Logo ela escuta barulhos e gritos, alguém bateu na porta com violência e isso só a deixou com mais raiva. Como podem ficar tirando sarro dela dessa forma? Ela fecha os olhos e espera.
Os barulhos de dentro da casa cessaram, mas a chuva lá fora parecia ter se intensificado. Os trovões eram ensurdecedores e a única luz que tinha era a dos raios.
Saiu do banheiro mais calma e foi direto para a sala.
- Cansaram da brincadeira? - ela disse, mas não houve nenhuma resposta. E achando que eles não estavam mais ali ela continuou - Ei pessoal, não vou brincar de pique esconde com vocês, já me deixaram puta da vida, cadê vocês!
Ela caminha para o sofá onde estava sentada, não acredita que até Marcos tenha entrado na brincadeira, e então a energia volta e ela vê o que sua sala se tornou.

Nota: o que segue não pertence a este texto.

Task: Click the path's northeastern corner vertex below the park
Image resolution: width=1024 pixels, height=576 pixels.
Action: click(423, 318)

Jatos de sangue formavam desenhos estranhos nas paredes. Alice continuava com a cabeça sobre o colo de Carlos, mas o corpo dela estava estripado derrubado ao chão. Carlos tinha um sorriso enorme formado por um corte em sua garganta, fazendo a cabeça pender para trás e seus olhos se fixarem no teto. Marina e Cláudia não tinham mais rosto, toda a massa que revestia o crânio delas fora arrancado, eram dois cadáveres abraçados. E de Marcos ela apenas viu a cabeça jogada de qualquer jeito em cima do tapete.

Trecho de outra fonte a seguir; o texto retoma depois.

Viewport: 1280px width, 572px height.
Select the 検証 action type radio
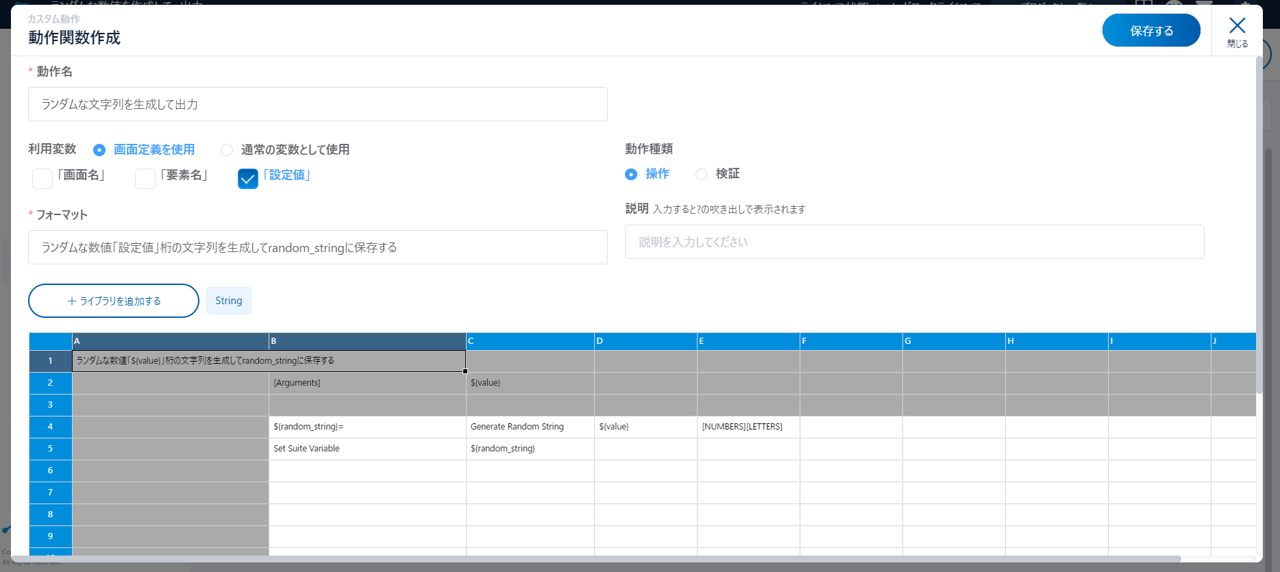701,174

De repente ela ouve o barulho de gelo batendo no copo, rapidamente se vira e vê Sergio tomando mais um gole de vodka. O rosto pálido dela é um ponto de exclamação para ele, que termina de engolir o líquido em sua boca, olha nos olhos dela e como se nada de anormal tivesse acontecido ele diz:
- Cuidado com o que se pede. Pode acabar tornando-se real.